Salento, with its red earth that nourishes; warm and passionate people; unpretentious as its wine; as wise as its olive trees; magical; and like the frenetic rhythm of the tambourine, its ability to enter your soul. Its hinterland is often overlooked and ignored because it cannot boast the “convenience” of being able to walk down to the seashore. But it is here among the centuries-old olive groves and its stone walls that Salento’s heart beats strongest. In the province of Lecce, there is a city named Galatina, which is a gem tucked away from tourists. It isn’t anywhere near the Adriatic or the Ionian Sea, so, why visit it? Allow me to explain.

Galatina and the Orsinis

Galatina is not a small village in the slightest with its 25,000 residents. Documented with the name Sancti Petri in Galatina because tradition has it that St. Peter stopped here on his way from Antioch to Rome. Like the entire Italian peninsula, Galatina was also the subject of many dominations over the centuries. As far as this article is concerned, and without going into the whole thousand-year history, we will only be interested in the Orsini family. Raimondo Orsini del Balzo was the second son of Nicola Orsini and although his birth year is not even clear, he remains one of the most important figures of 14th century southern Italy. And it was Raimondello, as he is often called, who commissioned one of the most precious, yet virtually unknown churches in the region. But, that will no longer be the case after reading this article.

The Basilica of Saint Catherine of Alexandria

After passing through the old Porta Luce gate constructed in pietra leccese, or Lecce stone, (Galatina was already a walled city in the 14th century), continue along Via Robertini among the unmistakably Baroque buildings and balconies. When the road comes to an end, you’ll turn right, and in just a few steps, you’ll arrive at the Cloister and the Basilica of Saint Catherine of Alexandria.

At first glance, it isn’t really that impressive, and honestly, to the inexperienced eye, it seems like an ordinary little church, but I assure you, it is not. First of all, the exterior is exemplary of Apulian Romanesque in its purest form. Its construction began in 1383 on a Byzantine church from the 9th-10th century, which is still visible on the external wall of the right nave. The rose window and the three portals are exquisitely carved in Lecce stone and on the architrave of the central door, the bas-relief of Jesus among the twelve Apostles recalls the decoration of Roman sarcophagi.

The Secret Is Revealed

And now comes the real “Cinderella” moment for this unassuming little church. When you pass through the door, what opens up before you will take your breath away. This is the hidden secret I was talking about, and now, I can tell you: the Basilica of Santa Caterina d’Alessandria is second only to the Basilica of San Francesco d’Assisi for its extensive amount of frescoes. In reality, it was Raimondo’s wife, Maria d’Enghien, who not being satisfied with the original frescoes done by local artists, decided to commission artists from the Sienese and Giotto schools to completely redo them. I don’t know if Ms. Enghien realized what a profound impact that decision would have.
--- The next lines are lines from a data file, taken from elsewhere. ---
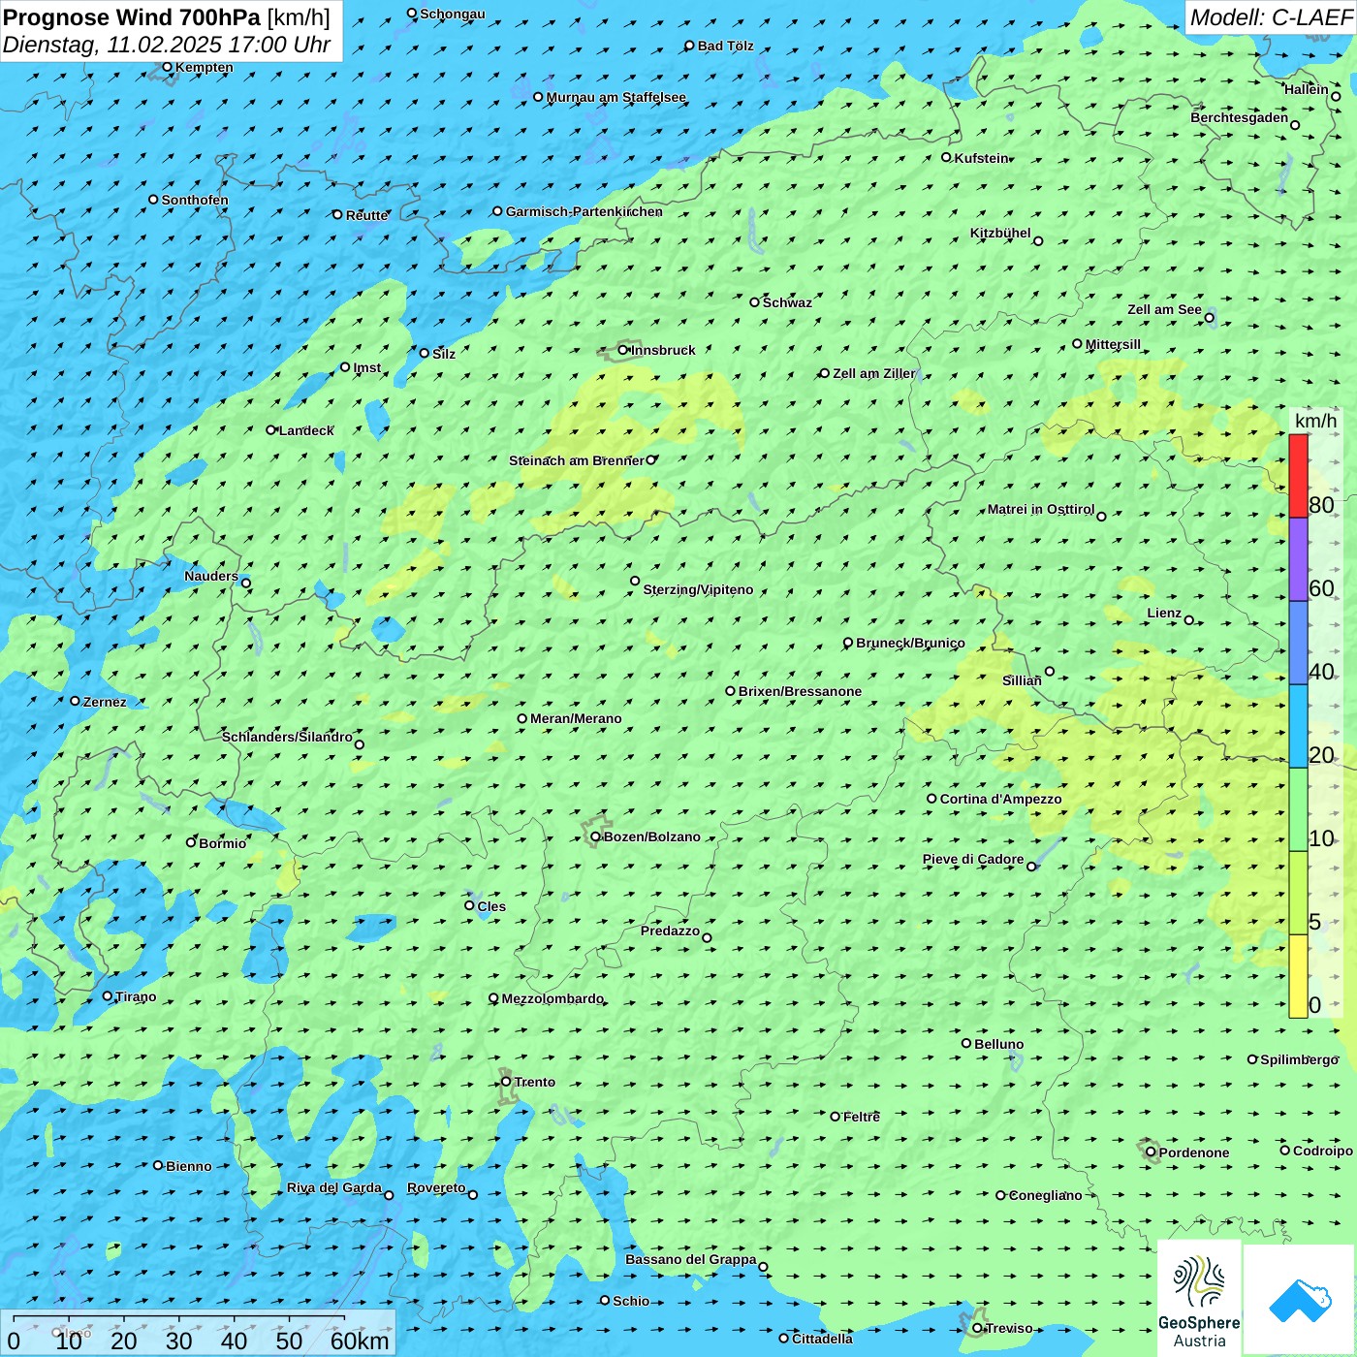Viewport: 1357px width, 1357px height.
Task: Click the forecast date 'Dienstag, 11.02.2025 17:00 Uhr'
Action: click(x=167, y=45)
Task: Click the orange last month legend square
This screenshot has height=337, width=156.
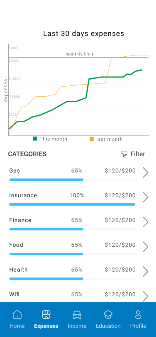Action: tap(92, 139)
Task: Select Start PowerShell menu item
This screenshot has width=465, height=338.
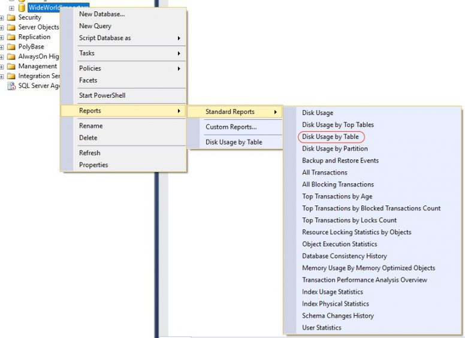Action: point(102,96)
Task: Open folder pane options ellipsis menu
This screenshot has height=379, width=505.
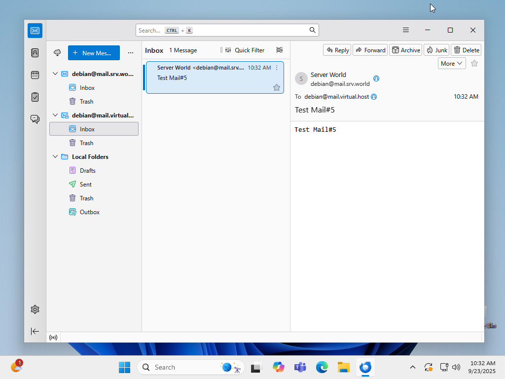Action: coord(131,53)
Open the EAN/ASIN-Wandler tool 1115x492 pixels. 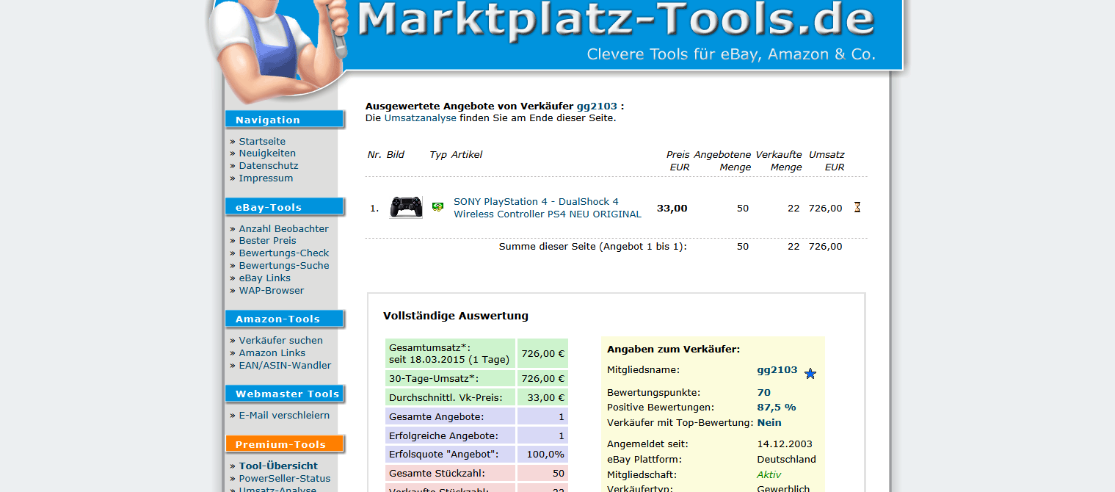pyautogui.click(x=285, y=366)
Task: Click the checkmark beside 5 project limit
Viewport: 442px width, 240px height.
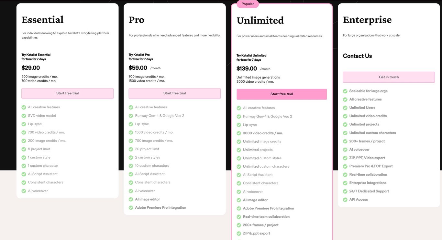Action: tap(24, 149)
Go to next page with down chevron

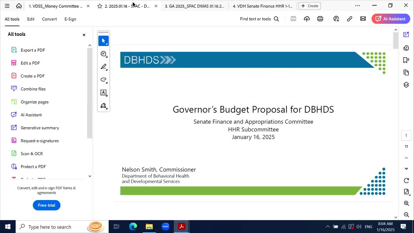pos(406,168)
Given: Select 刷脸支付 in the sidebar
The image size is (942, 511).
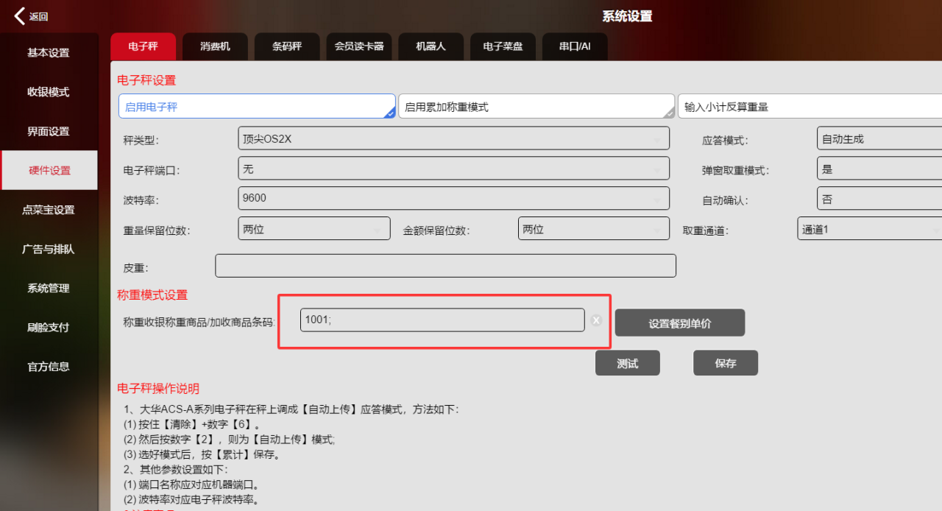Looking at the screenshot, I should click(49, 328).
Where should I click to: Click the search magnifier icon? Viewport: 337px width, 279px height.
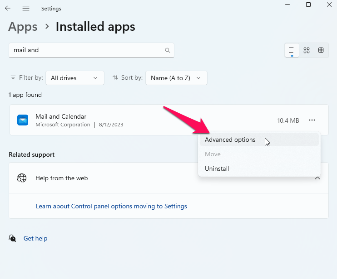coord(168,50)
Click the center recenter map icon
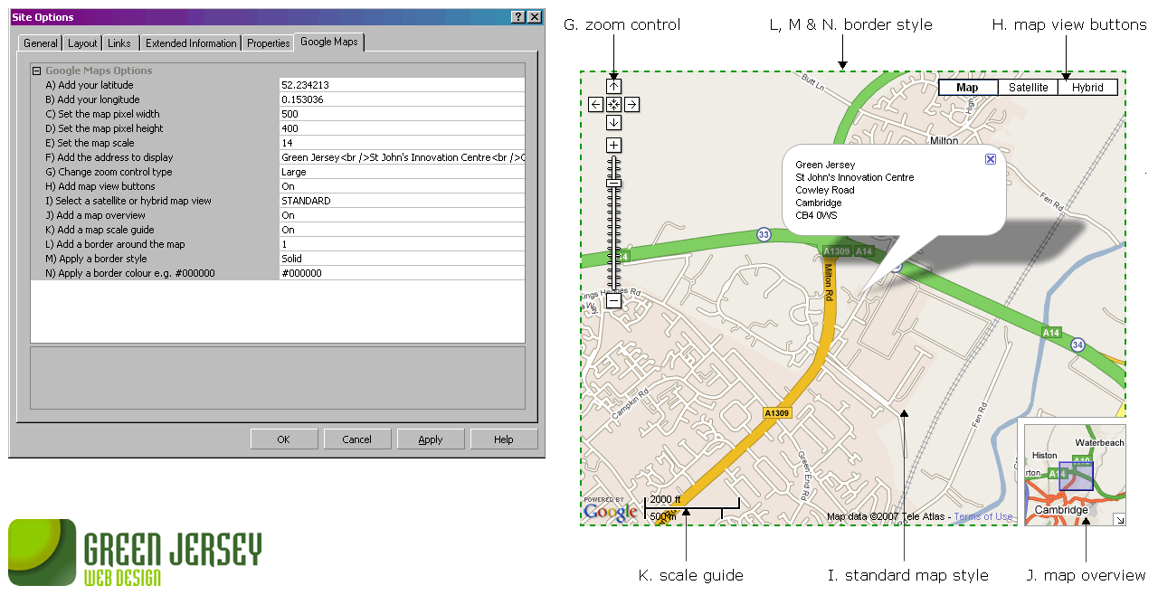 coord(613,105)
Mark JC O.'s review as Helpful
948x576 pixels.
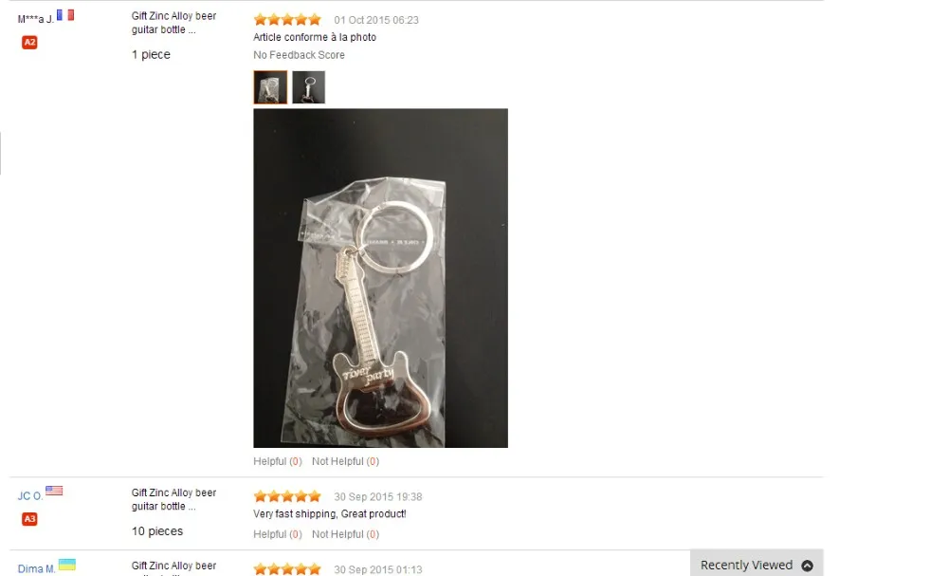click(278, 535)
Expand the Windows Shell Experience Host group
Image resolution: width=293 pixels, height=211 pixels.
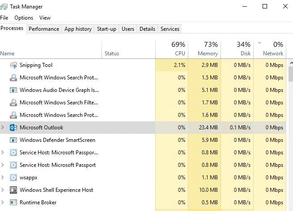[x=3, y=190]
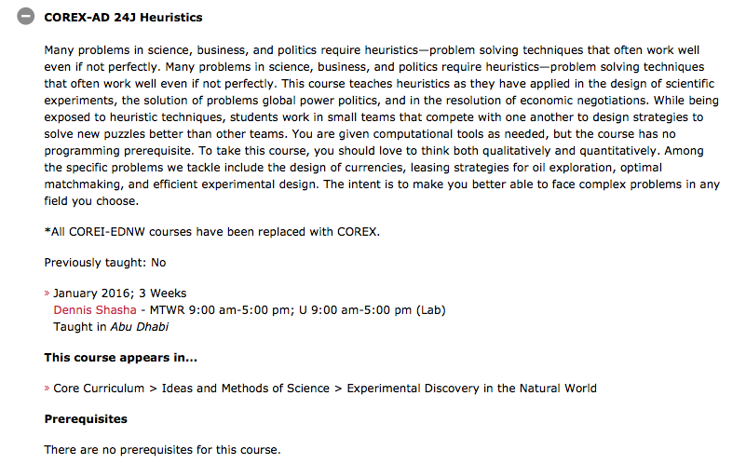Click the "This course appears in..." heading
746x464 pixels.
(120, 358)
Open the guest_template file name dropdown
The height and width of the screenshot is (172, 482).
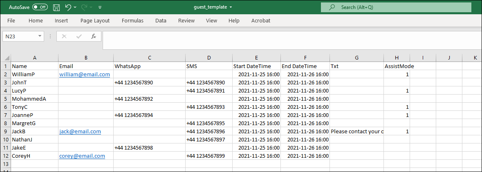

You’ll feel as if you’ve stepped into a fairytale that not even the genius imagination of Walt Disney could have created. Frescoes are all around you: high up on the ceilings, on the walls, on the pillars, on the archivolts…literally, everywhere! Simply put and as seen through the eyes of a child, the figures seem to come to life and invite you into their fantastic, magical world of more than 500 years ago.

Don’t miss the Tabernacle of Fra Giuseppe da Soleto located in the apse of the left nave, a masterpiece that was completely restored in 1997.
Some very precious relics are contained inside the church in a safe and therefore not visible, such as the chalice and the reliquary of the breast of St. Agatha and the finger of St. Catherine.

After visiting the basilica, in just a short walk through the historic center, you’ll reach the Clock Tower and the enchanting Chiesa Madre, or Cathedral of Saints Peter and Paul. Finally, it would be a shame to leave Galatina without tasting the traditional local pastry, il pasticciotto leccese, which was invented right here in 1745.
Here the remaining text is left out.